La formation de la valeur

Michel Foucault. Les mots et les choses, Editions Gallimard 1966. [Chapitre 6. Échanger]

La théorie de la monnaie et du commerce répond à la question : comment, dans le mouvement des échanges, les prix peuvent-ils caractériser les choses, -- comment la monnaie peut-elle établir entre les richesses un système de signes et de désignation? La théorie de la valeur répond à une question qui croise celle-ci [...]: pourquoi y-a-t-il des choses que les hommes cherchent à échanger, pourquoi les unes valent-elles plus que les autres, pourquoi certaines, qui sont inutiles, ont-elles une valeur élevée, alors que d'autres indispensables, sont de valeur nulle? Il ne s'agit donc plus de savoir selon quel mécanisme les richesses peuvent se représenter entre elles (et par cette richesse universellement représentative qu'est le métal précieux), mais pourquoi les objets du désir et du besoin ont à être représentés, comment on pose la valeur d'une chose et pourquoi on peut affirmer qu'elle vaut tant ou tant?
Valoir pour la pensée classique, c'est d'abord valoir quelque chose, être substituable à cette chose dans un processus d'échange. La monnaie n'a été inventée, les prix ne sont fixés et ne se modifient que dans la mesure où cet échange existe. Or l'échange n'est un phénomène simple qu'en apparence. En effet, on échange dans le troc que si chacun des deux partenaires reconnaît [a priori] une valeur à ce que détient l'autre.
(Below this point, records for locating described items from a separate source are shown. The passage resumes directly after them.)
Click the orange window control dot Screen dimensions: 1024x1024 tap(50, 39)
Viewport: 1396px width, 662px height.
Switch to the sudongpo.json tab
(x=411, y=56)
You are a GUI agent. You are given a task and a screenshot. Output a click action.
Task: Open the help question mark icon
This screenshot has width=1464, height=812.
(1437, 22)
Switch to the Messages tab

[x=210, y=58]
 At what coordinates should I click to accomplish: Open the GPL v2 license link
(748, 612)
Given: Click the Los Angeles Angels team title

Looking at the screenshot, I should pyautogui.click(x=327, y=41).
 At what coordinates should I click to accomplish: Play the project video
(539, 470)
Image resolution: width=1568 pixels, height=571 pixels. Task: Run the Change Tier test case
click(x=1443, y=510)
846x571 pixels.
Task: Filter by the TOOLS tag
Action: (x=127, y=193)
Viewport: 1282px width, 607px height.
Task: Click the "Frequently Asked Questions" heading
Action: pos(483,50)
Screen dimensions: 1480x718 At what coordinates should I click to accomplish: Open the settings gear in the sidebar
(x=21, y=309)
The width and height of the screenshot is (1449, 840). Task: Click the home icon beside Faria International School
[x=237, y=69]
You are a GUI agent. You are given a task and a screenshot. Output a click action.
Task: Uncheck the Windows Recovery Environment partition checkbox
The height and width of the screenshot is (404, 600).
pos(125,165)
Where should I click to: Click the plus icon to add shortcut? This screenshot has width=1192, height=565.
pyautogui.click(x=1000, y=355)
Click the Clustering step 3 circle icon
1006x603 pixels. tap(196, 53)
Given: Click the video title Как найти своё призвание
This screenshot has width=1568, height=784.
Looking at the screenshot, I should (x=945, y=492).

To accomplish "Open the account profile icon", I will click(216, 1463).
En un sens, il faut donc que ces choses échangeables, avec leur valeur propre, existent à l'avance entre les mains de chacun pour que la double cession et la double acquisition se produisent enfin. Mais d'un autre côté, ce que chacun mange et boit, ce dont il a besoin pour vivre, n'a pas de valeur tant qu'il ne le cède pas; et ce dont il n'a pas besoin est également dépourvu de valeur tant qu'il ne s'en sert pas pour acquérir quelque chose dont il aurait besoin. Autrement dit, pour qu'une chose puisse en représenter une autre dans un échange, il faut qu'elles existent déjà chargées de valeur; et pourtant la valeur d'existe qu'à l'intérieur de la représentation (actuelle ou possible), c'est-à-dire à l'intérieur de l'échange ou de l'échangeabilité. De là les deux possibilités simultanées [duales] de lecture : l'une analyse la valeur dans l'acte même de l'échange, au point de croisement du donné et du reçu; l'autre l'analyse comme antérieure à l'échange et comme condition première pour qu'il puisse avoir lieu.